What is required: Count the lines in the entries below that contain the word "width". Reply with the number alone.

Dataset:
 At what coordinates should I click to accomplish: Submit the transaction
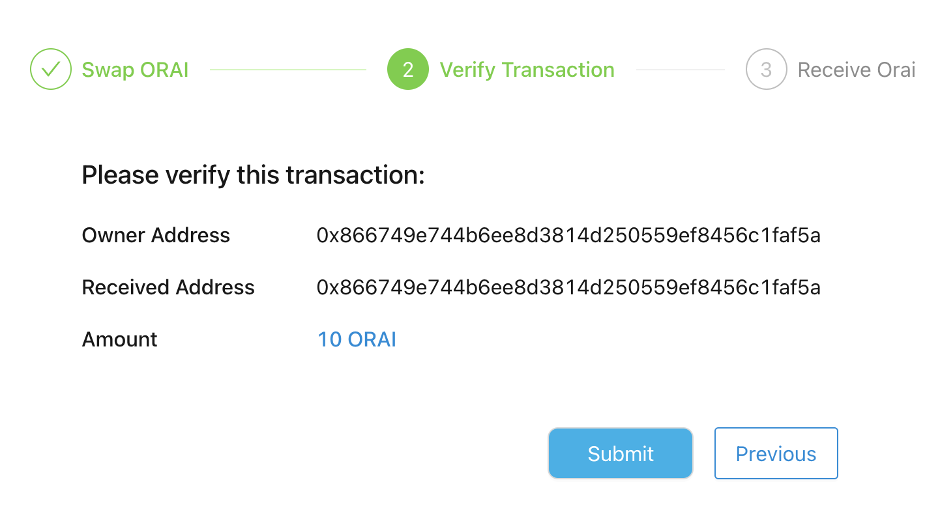click(x=620, y=453)
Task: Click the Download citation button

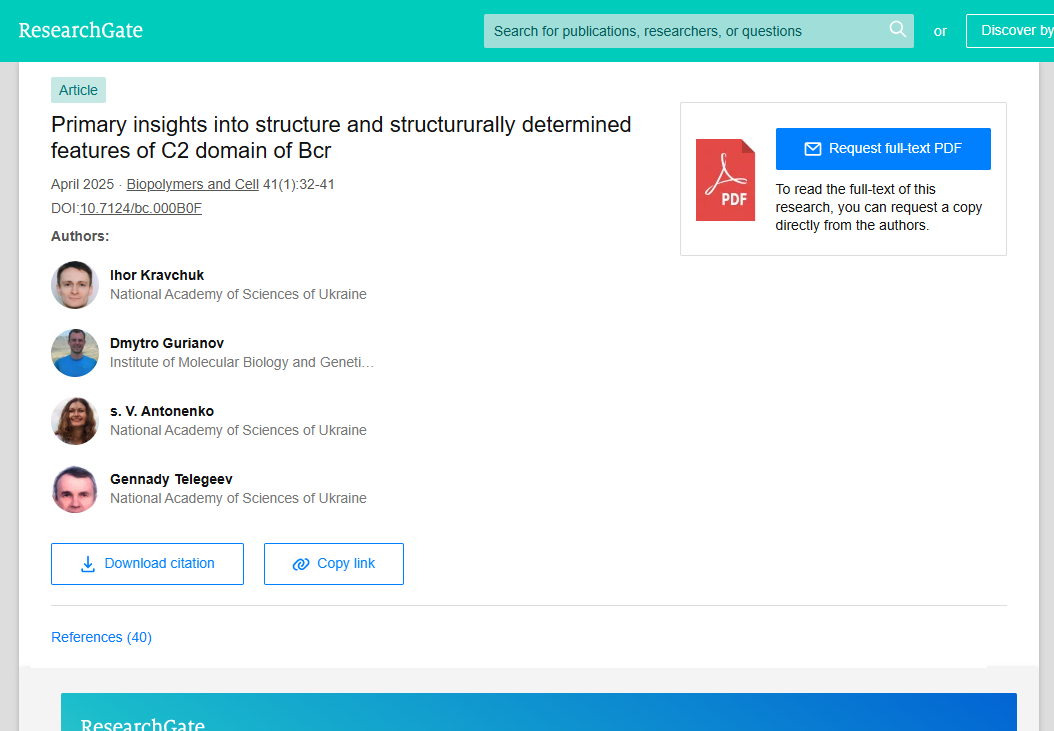Action: pos(147,564)
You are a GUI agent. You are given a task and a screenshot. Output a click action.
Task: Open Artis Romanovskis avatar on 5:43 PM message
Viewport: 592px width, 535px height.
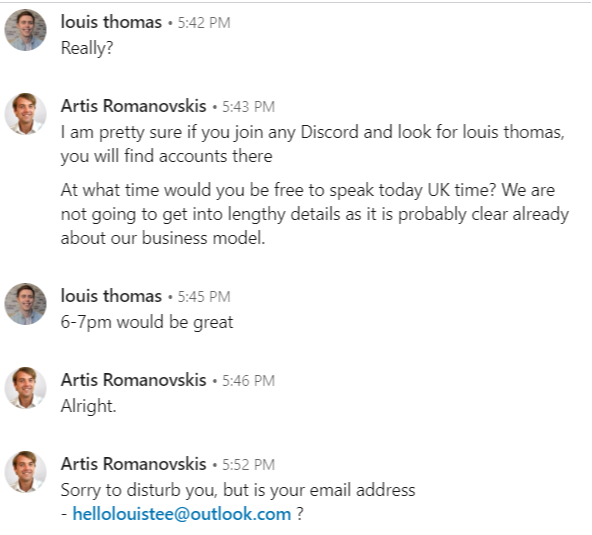25,114
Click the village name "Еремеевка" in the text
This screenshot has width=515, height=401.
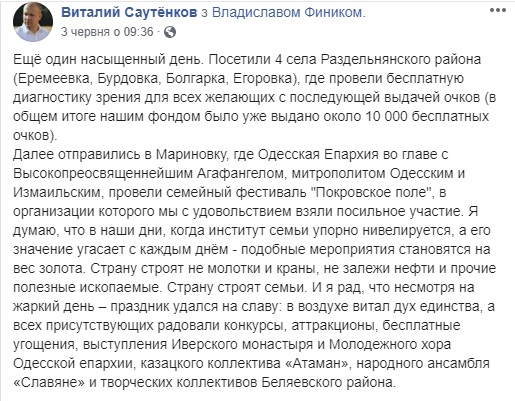[x=54, y=79]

Correct result: 2